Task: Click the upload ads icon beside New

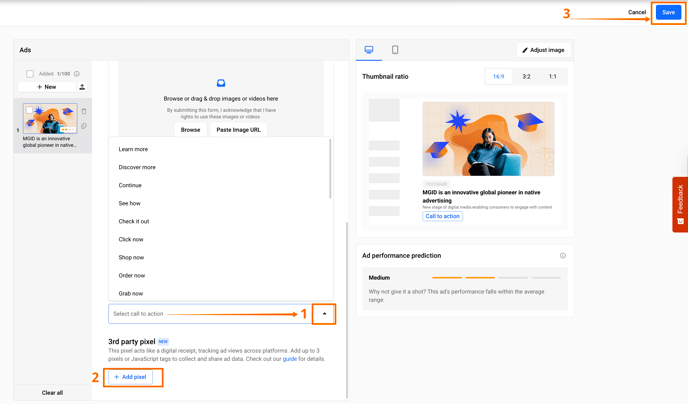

-=-=-=-=-

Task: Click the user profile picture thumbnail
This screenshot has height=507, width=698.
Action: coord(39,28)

-=-=-=-=-

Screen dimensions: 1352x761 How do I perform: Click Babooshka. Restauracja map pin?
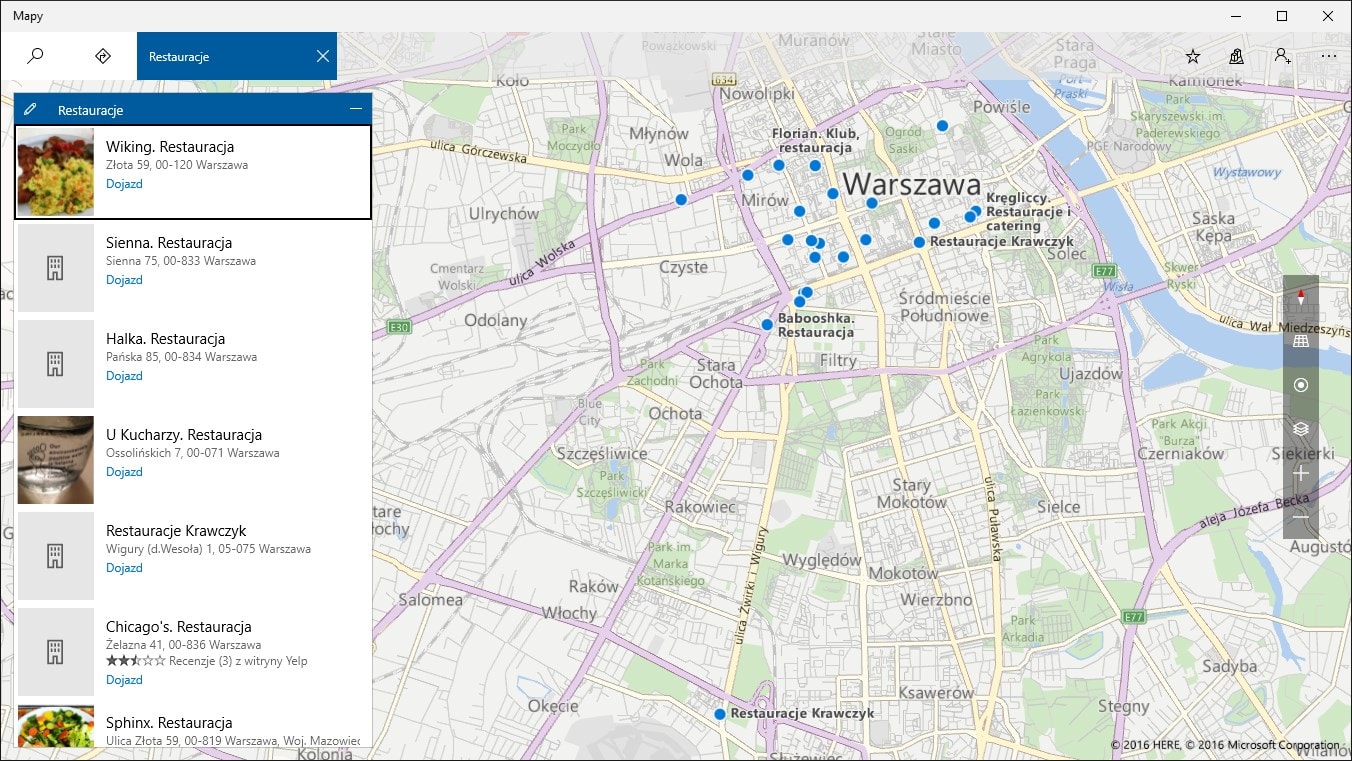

-=-=-=-=-

What to produce: Rewrite the part of the data that opens with the line containing "Task: Click the user" and closes with the line containing "Action: coord(39,28)", with 34 added to every coordinate in the answers. Keep everything else the same.

Answer for this exercise:
Task: Click the user profile picture thumbnail
This screenshot has height=507, width=698.
Action: coord(73,62)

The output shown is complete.